OPINIÓN
Estaba regresando de un viaje de vacaciones con mi familia. Viajábamos en un avión rumbo a la ciudad principal para tomar la conexión a mi país. En la fila de adelante había un señor de unos 70 años, que se le veía en un estado físico bastante deteriorado. El señor tenía sobre peso y aparentemente dificultades para respirar.
Al poco tiempo de iniciado el vuelo había pedido una mascarilla de oxígeno, que usaba con desesperación, tratando de hacer ingresar aire a sus pulmones.
Pero al poco tiempo, me da la impresión de que la persona se desmaya. Sentado en su sitio, su brazo, que antes sostenía la máscara, cae al suelo violentamente. Una persona que iba sentada en su misma fila, pero al otro lado del pasadizo se para rápidamente y grita: “Soy doctor y este hombre acaba de tener un infarto”. El médico empieza a revivirlo presionando su pecho intentando recuperar los latidos.
Mirando esta escena desde el asiento de atrás, me sentía impotente, no sabía cómo ayudar. A la vez sentía miedo, ese miedo a la muerte que todos llevamos dentro. Por otro lado, me sentía mal de que mis hijos estuvieran viendo esta tragedia. Pero mis miedos no eran importantes, había un hombre muriendo que había que ayudar.
El doctor pidió la inyección de adrenalina que normalmente tienen los aviones y rápidamente se la inyectó. Siguió presionando el pecho intentando revivirlo y en eso vino el hijo del enfermo que se encontraba en la parte de atrás del avión. Al ver a su padre sin pulso, se desmayó delante de nosotros, pero las aeromozas rápidamente lo reanimaron.
Al poco tiempo, el doctor logró revivir al paciente y recuperar el pulso. El doctor avisó a todos los que estábamos viendo esta tragedia que el paciente ya respiraba. Después de unos momentos el paciente ya escuchaba y reconocía la voz del doctor. El avión hizo un descenso de emergencia para poder evacuar a la persona hacia un hospital. La emergencia había pasado.
Esta es una experiencia que mis hijos y yo nunca vamos a olvidar. La memoria es más duradera cuando las situaciones se almacenan con emociones fuertes. Durante la experiencia no pensaba, estaba “capturado” por la amígdala en el cerebro que ante la amenaza que vivía, me generaba estrés, pánico y paralización. Pero una vez que pasó la emergencia, recuperé mi mente. Reflexioné sobre las probabilidades de que la situación que acababa de vivir ocurriera en la realidad. ¿Cuáles son las probabilidades de que a una persona le dé un infarto en un avión? Quizás no tan bajas, pero ¿cuáles son las probabilidades de que le dé un infarto a una persona en un avión y que tenga la suerte de tener sentada a su costado a un doctor? Me parece que las probabilidades son ínfimas, más aún, que el doctor no haya estado durmiendo o leyendo y que se haya dado cuenta de que la persona estaba teniendo un infarto.

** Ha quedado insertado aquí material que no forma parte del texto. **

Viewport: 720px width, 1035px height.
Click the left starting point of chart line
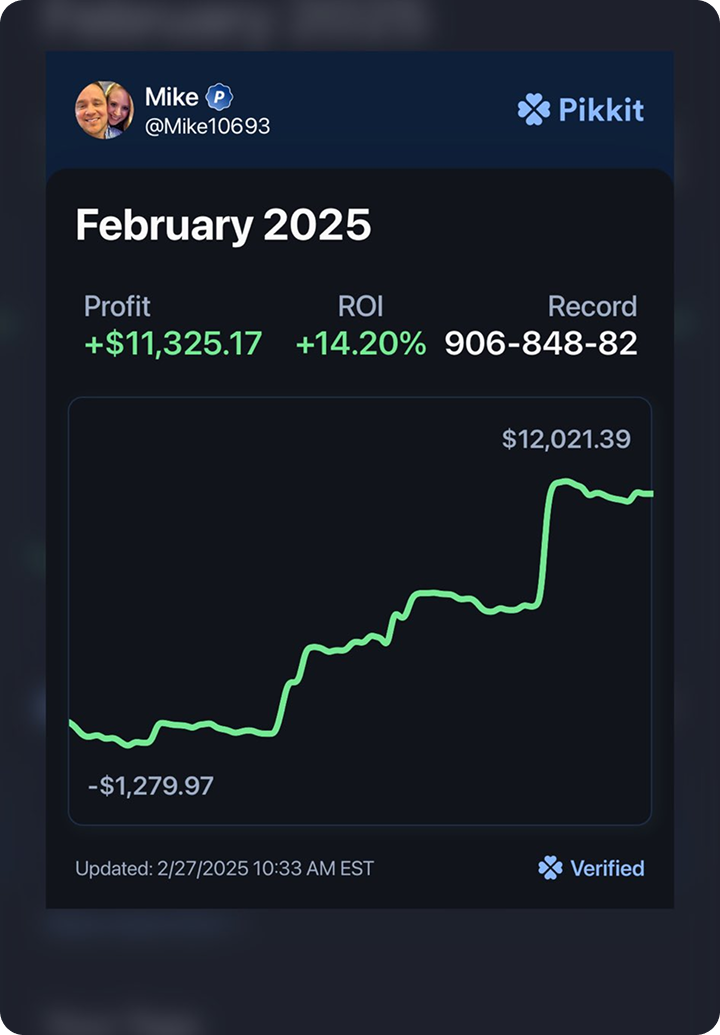[x=72, y=723]
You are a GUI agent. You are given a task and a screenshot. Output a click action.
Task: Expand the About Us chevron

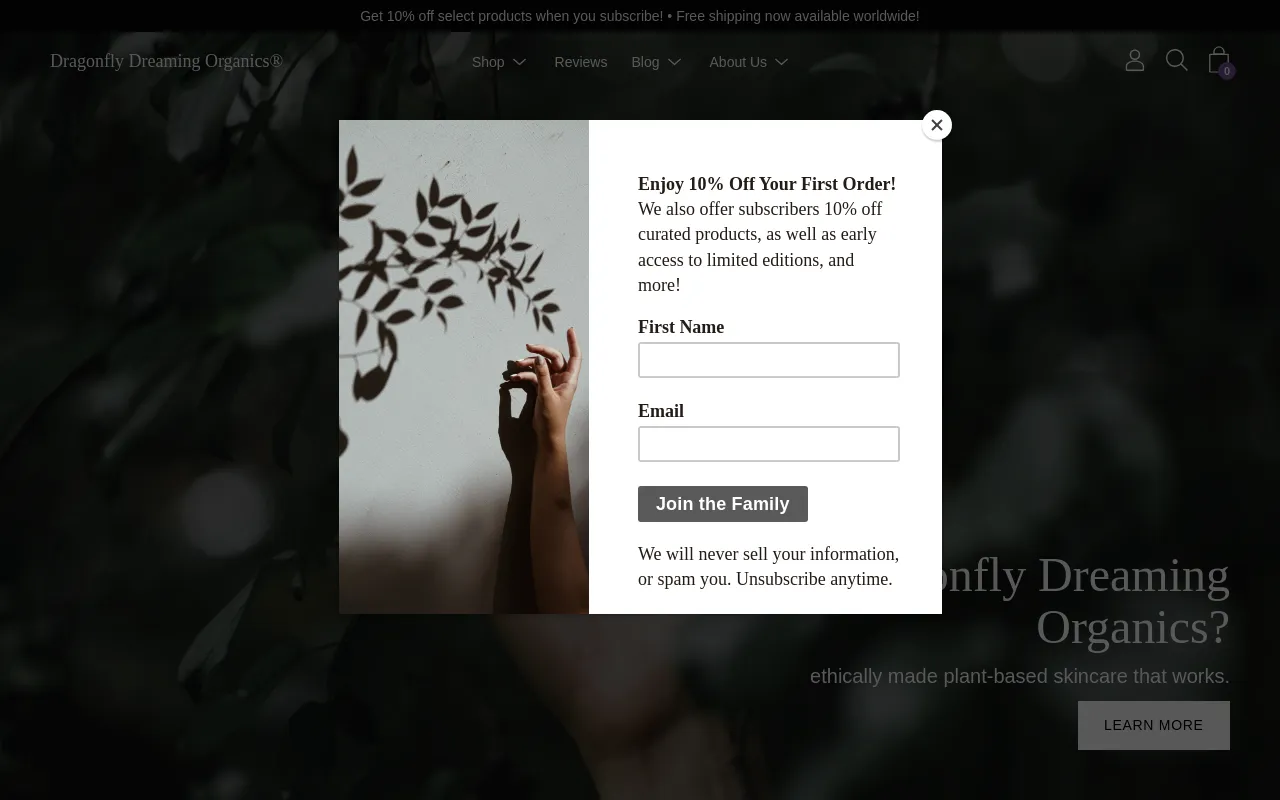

Soy un convencido de que uno se construye la suerte en un gran porcentaje. Pero también creo que existen algunas “coincidencias” en la vida que no son realmente coincidencias. Este episodio en el avión es una de ellas. A esta persona no le tocaba morir en ese momento. A este fenómeno algunos lo llaman sincronicidad. Carl Jung definió la sincronicidad como una consecuencia significativa de dos o más sucesos en la que está implicada algo más que la probabilidad aleatoria. Creer en la sincronicidad es creer que los seres humanos estamos conectados a un nivel mayor del que asumimos. ¿Alguna vez en su vida ha tenido una coincidencia que rompe las leyes de la probabilidad? Quizás algunos lectores crean que solo son coincidencias. Pero el beneficio de tener la creencia de que existe la sincronicidad, te permite estar más preparado para tomar ventaja cuando estas coincidencias ocurran en el futuro.